The Ring Imaging Cherenkov (RICH) detector is a key element for particle identification in the NA62 experiment. As one of the subdetectors responsible for the first level trigger (L0), it identifies pions from muons in the momentum range from 15 GeV/c to 35 GeV/c and measures the particle arrival time with better than 100 ps resolution. It then provides the reference time and a fast signal for the L0 trigger system through a multiplicity count.
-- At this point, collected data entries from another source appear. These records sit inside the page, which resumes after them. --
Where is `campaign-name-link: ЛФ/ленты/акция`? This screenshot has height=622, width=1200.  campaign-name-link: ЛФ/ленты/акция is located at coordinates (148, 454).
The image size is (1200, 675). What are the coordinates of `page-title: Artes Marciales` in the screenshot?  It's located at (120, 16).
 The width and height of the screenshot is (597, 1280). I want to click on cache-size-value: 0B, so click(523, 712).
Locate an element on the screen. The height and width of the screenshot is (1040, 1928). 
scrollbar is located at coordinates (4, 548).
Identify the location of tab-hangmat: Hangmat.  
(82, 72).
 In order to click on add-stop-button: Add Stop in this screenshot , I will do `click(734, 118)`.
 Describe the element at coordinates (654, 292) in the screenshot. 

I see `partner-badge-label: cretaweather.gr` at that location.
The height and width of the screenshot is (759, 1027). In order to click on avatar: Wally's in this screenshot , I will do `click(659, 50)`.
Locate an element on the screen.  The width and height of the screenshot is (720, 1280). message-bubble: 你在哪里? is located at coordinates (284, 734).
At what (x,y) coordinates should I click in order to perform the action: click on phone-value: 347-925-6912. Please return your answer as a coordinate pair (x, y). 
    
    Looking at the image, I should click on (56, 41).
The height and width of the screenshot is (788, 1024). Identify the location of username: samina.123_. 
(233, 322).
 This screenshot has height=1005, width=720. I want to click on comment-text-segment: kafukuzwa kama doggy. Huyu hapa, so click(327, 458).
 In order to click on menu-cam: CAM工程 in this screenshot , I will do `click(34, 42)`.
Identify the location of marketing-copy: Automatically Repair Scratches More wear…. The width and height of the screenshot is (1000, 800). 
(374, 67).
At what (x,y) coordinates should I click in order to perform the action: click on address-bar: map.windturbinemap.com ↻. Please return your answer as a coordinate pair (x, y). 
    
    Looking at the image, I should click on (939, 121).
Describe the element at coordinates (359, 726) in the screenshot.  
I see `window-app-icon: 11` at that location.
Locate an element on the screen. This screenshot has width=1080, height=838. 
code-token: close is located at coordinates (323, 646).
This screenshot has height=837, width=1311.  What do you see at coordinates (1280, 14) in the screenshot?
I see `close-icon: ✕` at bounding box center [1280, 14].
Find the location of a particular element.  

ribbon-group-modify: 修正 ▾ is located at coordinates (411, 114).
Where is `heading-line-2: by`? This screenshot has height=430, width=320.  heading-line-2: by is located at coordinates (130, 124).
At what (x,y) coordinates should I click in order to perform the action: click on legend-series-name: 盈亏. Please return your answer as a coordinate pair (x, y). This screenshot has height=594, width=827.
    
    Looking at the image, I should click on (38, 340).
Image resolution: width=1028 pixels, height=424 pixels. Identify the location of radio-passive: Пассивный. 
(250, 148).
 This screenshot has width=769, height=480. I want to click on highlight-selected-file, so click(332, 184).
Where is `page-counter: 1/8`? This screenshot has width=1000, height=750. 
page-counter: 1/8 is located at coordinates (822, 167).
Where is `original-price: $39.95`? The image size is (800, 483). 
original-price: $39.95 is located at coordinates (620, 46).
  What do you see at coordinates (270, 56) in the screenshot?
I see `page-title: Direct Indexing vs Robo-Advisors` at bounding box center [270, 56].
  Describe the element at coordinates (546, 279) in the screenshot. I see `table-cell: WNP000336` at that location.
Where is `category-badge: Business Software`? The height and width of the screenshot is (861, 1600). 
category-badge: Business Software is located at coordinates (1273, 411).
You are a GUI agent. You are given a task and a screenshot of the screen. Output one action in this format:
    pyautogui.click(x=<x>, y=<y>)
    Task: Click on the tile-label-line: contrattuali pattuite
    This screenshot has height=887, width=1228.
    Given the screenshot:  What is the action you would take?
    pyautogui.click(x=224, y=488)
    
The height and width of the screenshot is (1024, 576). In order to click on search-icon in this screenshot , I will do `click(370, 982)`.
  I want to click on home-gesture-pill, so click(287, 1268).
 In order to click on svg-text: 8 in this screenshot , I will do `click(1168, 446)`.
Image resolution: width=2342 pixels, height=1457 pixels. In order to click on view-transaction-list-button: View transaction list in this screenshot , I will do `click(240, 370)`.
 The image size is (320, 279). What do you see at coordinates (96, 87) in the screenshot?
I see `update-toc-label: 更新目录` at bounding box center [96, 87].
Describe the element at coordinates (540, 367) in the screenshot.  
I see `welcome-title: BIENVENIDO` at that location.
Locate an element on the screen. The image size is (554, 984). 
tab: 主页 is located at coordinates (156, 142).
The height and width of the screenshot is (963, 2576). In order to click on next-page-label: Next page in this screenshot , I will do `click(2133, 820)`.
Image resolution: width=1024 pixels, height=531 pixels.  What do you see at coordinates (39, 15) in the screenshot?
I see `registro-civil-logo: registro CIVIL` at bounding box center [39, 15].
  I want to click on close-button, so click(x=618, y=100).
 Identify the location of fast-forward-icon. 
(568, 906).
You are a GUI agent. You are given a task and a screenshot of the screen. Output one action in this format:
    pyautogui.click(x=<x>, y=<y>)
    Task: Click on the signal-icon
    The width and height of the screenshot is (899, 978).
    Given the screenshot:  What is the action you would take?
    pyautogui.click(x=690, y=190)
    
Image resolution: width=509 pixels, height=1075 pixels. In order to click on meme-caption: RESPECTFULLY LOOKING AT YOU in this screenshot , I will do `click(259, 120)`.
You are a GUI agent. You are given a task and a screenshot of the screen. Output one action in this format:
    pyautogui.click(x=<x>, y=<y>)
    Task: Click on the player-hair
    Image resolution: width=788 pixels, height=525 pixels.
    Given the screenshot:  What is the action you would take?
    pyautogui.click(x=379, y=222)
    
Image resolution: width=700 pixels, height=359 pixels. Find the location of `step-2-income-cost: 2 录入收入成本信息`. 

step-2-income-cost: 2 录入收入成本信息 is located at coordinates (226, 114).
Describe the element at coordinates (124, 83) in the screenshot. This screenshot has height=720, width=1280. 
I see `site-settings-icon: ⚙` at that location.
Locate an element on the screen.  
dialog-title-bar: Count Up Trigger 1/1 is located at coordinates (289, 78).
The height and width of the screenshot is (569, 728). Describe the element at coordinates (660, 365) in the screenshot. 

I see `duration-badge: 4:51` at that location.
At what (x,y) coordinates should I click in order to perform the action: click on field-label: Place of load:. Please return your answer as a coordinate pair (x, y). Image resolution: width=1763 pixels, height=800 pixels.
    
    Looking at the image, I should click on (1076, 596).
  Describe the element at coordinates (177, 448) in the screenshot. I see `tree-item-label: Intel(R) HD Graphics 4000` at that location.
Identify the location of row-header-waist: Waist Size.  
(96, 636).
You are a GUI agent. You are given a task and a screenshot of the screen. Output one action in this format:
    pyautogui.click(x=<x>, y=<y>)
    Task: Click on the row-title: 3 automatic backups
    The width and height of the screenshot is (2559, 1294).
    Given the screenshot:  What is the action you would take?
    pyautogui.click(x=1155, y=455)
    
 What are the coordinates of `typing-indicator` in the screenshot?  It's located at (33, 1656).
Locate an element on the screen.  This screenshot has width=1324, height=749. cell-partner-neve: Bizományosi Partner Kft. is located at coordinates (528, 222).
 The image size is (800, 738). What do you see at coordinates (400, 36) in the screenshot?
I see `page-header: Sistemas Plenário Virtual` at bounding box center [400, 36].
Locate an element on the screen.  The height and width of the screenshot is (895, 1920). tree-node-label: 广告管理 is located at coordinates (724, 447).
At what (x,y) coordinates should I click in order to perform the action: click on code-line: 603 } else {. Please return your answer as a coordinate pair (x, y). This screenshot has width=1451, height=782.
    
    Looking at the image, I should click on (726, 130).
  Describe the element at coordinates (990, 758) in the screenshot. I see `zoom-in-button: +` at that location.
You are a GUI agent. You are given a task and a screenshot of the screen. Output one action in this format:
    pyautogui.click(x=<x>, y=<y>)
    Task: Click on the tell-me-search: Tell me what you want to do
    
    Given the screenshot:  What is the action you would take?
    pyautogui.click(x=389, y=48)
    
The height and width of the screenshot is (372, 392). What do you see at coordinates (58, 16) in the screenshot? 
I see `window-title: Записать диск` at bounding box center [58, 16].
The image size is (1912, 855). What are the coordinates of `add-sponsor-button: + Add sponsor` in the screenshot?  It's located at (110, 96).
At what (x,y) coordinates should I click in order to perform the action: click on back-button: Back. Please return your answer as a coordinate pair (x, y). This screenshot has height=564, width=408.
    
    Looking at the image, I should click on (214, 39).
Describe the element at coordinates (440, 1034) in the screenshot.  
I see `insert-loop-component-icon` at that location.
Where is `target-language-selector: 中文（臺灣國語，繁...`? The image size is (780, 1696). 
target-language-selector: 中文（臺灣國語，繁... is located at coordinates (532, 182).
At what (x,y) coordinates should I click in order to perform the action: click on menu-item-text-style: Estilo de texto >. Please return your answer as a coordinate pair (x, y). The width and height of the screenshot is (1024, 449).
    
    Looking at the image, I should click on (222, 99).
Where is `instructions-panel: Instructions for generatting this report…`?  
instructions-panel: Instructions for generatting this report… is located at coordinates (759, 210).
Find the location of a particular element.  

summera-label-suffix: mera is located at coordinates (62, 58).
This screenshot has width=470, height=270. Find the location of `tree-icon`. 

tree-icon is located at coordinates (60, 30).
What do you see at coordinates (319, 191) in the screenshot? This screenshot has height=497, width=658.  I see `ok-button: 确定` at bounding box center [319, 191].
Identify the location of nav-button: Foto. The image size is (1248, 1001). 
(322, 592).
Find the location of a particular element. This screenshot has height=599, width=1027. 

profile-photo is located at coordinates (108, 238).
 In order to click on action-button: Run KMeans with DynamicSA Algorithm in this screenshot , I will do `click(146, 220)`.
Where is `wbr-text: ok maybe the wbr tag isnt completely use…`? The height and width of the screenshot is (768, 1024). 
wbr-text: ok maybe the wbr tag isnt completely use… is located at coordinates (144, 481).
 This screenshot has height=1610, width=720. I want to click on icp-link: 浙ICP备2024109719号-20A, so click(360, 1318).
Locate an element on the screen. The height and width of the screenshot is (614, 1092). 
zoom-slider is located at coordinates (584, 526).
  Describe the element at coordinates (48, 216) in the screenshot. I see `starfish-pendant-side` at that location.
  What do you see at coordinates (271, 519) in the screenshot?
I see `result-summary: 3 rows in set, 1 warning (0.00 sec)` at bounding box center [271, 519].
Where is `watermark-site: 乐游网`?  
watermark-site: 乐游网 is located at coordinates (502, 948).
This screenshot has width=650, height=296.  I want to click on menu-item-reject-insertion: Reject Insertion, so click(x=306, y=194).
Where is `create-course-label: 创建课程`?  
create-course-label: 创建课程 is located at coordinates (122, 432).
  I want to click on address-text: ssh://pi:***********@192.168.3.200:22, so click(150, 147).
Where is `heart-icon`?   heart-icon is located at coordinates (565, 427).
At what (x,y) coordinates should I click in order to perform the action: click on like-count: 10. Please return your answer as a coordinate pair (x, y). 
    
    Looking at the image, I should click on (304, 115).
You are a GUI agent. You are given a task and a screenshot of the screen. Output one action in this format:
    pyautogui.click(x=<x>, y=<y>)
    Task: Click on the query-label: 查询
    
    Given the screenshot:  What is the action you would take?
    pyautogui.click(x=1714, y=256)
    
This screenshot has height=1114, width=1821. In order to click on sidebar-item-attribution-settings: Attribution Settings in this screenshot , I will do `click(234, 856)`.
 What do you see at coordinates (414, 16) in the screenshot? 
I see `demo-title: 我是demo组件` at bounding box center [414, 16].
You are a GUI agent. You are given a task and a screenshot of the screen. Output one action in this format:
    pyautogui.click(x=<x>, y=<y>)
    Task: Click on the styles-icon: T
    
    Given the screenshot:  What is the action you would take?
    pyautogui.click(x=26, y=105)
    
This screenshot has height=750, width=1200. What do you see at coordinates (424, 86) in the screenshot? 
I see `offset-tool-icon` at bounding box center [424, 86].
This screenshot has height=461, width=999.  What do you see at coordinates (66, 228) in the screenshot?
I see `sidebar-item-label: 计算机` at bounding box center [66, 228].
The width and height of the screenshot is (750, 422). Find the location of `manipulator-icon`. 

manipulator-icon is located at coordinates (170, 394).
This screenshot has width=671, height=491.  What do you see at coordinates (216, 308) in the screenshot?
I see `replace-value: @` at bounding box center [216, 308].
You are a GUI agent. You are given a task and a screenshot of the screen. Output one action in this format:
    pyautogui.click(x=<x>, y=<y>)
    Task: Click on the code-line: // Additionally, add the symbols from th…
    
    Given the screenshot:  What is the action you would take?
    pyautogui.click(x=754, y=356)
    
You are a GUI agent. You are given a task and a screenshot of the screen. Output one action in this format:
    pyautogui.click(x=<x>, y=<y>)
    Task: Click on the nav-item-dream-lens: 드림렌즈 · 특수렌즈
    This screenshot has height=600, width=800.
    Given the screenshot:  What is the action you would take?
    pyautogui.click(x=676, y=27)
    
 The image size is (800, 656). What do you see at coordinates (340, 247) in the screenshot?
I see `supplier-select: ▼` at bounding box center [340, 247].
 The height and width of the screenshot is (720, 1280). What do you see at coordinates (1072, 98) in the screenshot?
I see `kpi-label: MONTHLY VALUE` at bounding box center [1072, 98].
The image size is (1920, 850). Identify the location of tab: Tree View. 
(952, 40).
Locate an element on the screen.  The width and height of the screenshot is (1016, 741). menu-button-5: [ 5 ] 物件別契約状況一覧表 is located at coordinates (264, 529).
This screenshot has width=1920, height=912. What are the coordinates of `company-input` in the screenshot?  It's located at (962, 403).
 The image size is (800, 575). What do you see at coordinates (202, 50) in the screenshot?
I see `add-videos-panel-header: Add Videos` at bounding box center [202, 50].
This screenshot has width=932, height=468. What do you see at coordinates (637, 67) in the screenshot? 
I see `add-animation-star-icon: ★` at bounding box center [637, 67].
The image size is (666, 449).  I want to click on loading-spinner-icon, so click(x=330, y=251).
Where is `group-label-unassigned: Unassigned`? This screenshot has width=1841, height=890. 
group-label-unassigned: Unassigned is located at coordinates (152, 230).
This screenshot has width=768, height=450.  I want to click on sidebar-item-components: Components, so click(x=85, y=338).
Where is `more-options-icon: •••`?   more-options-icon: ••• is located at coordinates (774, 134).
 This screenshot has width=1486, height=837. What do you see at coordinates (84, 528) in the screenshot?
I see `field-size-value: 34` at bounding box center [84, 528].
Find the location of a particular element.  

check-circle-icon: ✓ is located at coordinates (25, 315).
Much more information is however available from the RICH. Indeed, the features of the rings generated by charged particles crossing its volume would provide the velocity and the direction of the particle as independent measurements with respect to previous detectors. This information should be evaluated at the online trigger stage in order to allow for implementation of more selective trigger algorithms. However, information about the particle is available only after a first stage of ring identification. This latter would also need to be performed online, which requires very high-speed processing units.
General Purpose computing on Graphics Processing Unit (GPGPU) is nowadays widespread in scientific areas requiring large processing power such as computational astrophysics, lattice QCD calculations, and medical imaging. GPUs offer parallel architecture and the fact that most of the chip resources are devoted to computation. In fact, GPUs provide a huge computing power on a single device, thus allowing to take complex decisions with a signifcantly high speed capable to match valid event rates.
This project aims at exploiting the parallel computing power of a commercial GPU to perform fast pattern matching in the RICH detector for the L0 trigger of the NA62 experiment. In our approach, the ring-fitting algorithm is seedless, i.e., it is fed with raw RICH data, with no previous information on the ring position from other detectors. Moreover, since the L0 trigger is provided with a more elaborated information than a simple multiplicity number, it results in a higher selection power.
While in the applications for which GPUs have been originally developed, a low total processing latency is not of relevant importance, in this case the data transfer latency from the Network Interface Card (NIC) to the GPU and its stability in time become a very important issue.
Two methods have been studied and tested in order to reduce the data transfer latency, i.e., the use of a dedicated NIC device driver with very low latency (PFRING) and a direct data transfer protocol from a custom FPGA-based NIC to the GPU (NaNet). Here, results obtained through the usage of PFRING system will be shown, analyzed and compared to the NaNet approach.